> SELECTION
Sunday, June 14, 2009

Art and Garden Party Delights SE Olympia Neighborhood

by Janine Gates

Above: The music of Barbara Collins and Jef Ramsey lure passersby into the backyard of artist Martha Chubb today.

The Bigelow Highlands neighborhood hosted a relaxing party today, with 17 homes and gardens participating in the event. The distinctive music of Barbara Collins and Jef Ramsey easily lured passersby into Martha Chubb's backyard, where she was hosting the very first show of her spectacular stained glass and tile mosaic artwork. The music, lemonade, iced-tea, and cookies encouraged people to linger over her beautiful yard and art. Chubb was busy selling some of her art while I was there, but she said her next show will be at Capitol Florist in November.

Above: Tile mosaic birdbath by Martha Chubb and up close detail.

The garden party began at the home of organic gardener Willow Oling, who designs, consults, and maintains gardens. Her business is called Gardens Over Time. A map was provided that allowed walkers to take their self-guided tour of the 17 home gardens. A delicate handwritten sign in Chubb's garden said that her garden was designed by Oling. In Oling's newsletter, she says her favorite summer shrub is Philadelphus, of the Hydrangea family. "Most of Olympia has a clay soil with some sand, which pleases Philadelphus."

> RECORDED DATA
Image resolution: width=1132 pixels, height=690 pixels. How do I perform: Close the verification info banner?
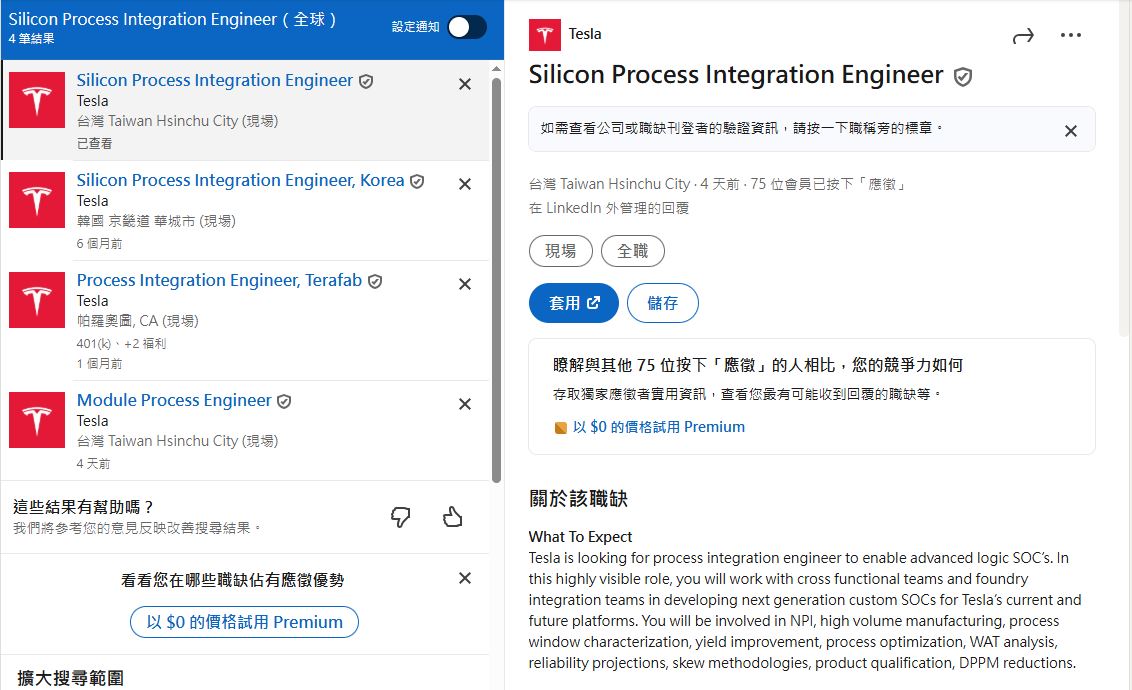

> REQUIRED TASKS
1. From the garden party post, output the passage between "Art and Garden" and "Florist in November.", inclusive.
2. Translate this sentence from the garden party post into Spanish: "A map was provided that allowed walkers to take their self-guided tour of the 17 home gardens."

> EXERCISE ANSWERS
1.
Art and Garden Party Delights SE Olympia Neighborhood

by Janine Gates

Above: The music of Barbara Collins and Jef Ramsey lure passersby into the backyard of artist Martha Chubb today.

The Bigelow Highlands neighborhood hosted a relaxing party today, with 17 homes and gardens participating in the event. The distinctive music of Barbara Collins and Jef Ramsey easily lured passersby into Martha Chubb's backyard, where she was hosting the very first show of her spectacular stained glass and tile mosaic artwork. The music, lemonade, iced-tea, and cookies encouraged people to linger over her beautiful yard and art. Chubb was busy selling some of her art while I was there, but she said her next show will be at Capitol Florist in November.

2. Se proporcionó un mapa que permitió a los caminantes hacer su recorrido autoguiado por los 17 jardines de las casas.